*Data for processing*
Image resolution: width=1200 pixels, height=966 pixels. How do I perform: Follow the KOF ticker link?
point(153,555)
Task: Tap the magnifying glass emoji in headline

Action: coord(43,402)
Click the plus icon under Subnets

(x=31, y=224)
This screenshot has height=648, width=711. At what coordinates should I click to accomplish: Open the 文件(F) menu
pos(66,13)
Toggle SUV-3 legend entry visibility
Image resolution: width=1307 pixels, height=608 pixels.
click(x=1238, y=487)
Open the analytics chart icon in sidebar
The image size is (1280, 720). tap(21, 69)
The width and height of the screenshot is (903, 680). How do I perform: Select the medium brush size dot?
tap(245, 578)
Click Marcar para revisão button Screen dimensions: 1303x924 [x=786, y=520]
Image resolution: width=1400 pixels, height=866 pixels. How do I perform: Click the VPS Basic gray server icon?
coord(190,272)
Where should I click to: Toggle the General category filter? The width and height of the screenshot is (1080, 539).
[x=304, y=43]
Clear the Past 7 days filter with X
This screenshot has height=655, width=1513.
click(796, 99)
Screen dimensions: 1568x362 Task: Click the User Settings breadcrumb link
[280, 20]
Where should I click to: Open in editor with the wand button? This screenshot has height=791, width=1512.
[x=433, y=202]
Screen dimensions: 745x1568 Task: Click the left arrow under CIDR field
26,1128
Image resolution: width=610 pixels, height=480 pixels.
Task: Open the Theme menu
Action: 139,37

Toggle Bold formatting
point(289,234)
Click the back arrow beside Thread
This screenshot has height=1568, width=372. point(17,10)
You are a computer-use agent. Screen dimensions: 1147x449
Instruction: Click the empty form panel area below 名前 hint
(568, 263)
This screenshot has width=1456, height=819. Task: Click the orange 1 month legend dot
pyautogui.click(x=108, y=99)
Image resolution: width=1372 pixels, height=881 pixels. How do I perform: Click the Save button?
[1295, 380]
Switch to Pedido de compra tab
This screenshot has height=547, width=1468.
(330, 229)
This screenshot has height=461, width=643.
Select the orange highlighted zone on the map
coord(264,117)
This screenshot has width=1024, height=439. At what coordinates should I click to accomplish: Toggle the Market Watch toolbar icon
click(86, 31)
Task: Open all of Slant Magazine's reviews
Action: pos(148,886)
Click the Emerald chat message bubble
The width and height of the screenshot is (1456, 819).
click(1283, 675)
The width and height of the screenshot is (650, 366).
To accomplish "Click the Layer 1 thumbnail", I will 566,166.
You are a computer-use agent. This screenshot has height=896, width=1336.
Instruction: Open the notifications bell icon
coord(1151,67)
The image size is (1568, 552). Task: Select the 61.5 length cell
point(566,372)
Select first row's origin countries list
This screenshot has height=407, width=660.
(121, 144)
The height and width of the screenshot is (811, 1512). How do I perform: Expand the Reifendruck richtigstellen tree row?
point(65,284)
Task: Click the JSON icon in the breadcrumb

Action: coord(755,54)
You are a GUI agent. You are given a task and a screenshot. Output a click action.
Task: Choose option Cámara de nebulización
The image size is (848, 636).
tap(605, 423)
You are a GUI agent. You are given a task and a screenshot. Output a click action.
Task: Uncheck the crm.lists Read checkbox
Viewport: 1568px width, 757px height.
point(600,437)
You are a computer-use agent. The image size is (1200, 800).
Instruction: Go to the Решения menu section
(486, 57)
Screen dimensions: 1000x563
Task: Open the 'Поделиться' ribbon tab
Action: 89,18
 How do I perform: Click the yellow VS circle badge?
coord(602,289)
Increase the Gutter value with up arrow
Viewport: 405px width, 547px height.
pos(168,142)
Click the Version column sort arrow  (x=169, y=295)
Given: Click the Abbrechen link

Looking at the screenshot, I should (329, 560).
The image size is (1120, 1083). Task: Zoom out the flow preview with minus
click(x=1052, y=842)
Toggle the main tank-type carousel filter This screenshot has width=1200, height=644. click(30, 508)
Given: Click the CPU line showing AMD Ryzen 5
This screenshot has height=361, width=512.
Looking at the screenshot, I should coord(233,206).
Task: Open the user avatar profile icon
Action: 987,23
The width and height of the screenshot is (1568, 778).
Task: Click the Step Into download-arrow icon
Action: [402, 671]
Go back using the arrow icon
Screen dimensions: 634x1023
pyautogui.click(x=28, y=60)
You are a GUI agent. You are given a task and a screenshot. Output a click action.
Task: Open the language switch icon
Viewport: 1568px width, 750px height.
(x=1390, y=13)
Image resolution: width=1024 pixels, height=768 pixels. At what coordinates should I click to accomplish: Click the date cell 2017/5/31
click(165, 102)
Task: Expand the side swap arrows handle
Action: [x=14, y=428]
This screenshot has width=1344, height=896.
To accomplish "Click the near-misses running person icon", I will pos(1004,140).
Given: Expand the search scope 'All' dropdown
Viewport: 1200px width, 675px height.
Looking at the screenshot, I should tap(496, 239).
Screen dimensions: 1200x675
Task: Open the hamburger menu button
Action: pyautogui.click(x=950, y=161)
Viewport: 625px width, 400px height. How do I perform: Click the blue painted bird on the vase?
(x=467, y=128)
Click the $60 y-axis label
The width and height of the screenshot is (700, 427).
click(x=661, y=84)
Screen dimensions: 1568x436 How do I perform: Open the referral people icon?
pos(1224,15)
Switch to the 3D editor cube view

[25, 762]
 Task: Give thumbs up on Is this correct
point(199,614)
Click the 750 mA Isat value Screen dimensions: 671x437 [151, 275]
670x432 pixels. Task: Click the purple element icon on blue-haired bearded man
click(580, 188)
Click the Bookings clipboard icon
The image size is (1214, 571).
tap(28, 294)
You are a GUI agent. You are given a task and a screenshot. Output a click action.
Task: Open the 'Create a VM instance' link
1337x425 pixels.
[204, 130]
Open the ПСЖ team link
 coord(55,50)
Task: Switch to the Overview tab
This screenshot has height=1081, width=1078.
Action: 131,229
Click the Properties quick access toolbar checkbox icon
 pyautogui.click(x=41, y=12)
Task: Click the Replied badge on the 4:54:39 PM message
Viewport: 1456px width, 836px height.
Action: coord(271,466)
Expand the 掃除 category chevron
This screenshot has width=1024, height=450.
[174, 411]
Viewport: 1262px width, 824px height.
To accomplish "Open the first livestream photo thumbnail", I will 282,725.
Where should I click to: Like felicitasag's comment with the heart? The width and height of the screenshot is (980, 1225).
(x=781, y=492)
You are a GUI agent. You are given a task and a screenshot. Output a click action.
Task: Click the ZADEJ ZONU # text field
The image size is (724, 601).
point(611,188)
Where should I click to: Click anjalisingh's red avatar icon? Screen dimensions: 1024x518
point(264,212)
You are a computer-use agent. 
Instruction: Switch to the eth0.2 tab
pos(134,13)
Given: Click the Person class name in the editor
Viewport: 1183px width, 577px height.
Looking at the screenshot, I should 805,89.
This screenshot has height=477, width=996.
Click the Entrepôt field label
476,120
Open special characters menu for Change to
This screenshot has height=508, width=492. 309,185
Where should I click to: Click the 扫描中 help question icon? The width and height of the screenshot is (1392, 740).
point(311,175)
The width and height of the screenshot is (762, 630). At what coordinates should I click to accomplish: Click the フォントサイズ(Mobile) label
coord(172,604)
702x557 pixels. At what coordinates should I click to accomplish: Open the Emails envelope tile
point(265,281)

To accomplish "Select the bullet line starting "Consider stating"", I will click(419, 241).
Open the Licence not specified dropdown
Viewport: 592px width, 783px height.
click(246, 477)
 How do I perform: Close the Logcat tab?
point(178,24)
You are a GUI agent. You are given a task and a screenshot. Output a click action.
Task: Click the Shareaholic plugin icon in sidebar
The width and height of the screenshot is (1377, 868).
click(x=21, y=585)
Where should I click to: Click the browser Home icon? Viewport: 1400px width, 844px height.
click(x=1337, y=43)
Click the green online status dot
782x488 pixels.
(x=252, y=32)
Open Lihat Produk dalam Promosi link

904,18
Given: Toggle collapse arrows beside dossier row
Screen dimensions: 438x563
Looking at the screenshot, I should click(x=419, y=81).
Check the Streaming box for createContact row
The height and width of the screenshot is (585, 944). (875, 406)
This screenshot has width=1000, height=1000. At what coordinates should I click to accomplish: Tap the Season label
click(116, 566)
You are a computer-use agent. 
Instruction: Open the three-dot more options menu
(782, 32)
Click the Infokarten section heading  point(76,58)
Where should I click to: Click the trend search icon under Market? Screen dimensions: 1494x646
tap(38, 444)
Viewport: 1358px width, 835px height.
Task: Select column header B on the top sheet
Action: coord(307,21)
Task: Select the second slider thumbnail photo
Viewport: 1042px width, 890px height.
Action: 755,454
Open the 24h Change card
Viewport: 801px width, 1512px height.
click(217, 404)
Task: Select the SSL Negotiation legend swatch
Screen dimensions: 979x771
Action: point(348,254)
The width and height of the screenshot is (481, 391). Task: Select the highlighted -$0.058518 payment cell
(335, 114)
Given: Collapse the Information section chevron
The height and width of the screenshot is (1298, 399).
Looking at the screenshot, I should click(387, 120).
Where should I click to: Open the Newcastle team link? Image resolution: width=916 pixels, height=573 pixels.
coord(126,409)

*Task statement*
Output nothing but the lines from the one with "Instruction: Open the three-dot" through the last line above, each exactly as it stands.

*Response to this task*
Instruction: Open the three-dot more options menu
(782, 32)
Click the Infokarten section heading  point(76,58)
Where should I click to: Click the trend search icon under Market? Screen dimensions: 1494x646
tap(38, 444)
Viewport: 1358px width, 835px height.
Task: Select column header B on the top sheet
Action: coord(307,21)
Task: Select the second slider thumbnail photo
Viewport: 1042px width, 890px height.
Action: 755,454
Open the 24h Change card
Viewport: 801px width, 1512px height.
click(217, 404)
Task: Select the SSL Negotiation legend swatch
Screen dimensions: 979x771
Action: point(348,254)
The width and height of the screenshot is (481, 391). Task: Select the highlighted -$0.058518 payment cell
(335, 114)
Given: Collapse the Information section chevron
The height and width of the screenshot is (1298, 399).
Looking at the screenshot, I should click(387, 120).
Where should I click to: Open the Newcastle team link? Image resolution: width=916 pixels, height=573 pixels.
coord(126,409)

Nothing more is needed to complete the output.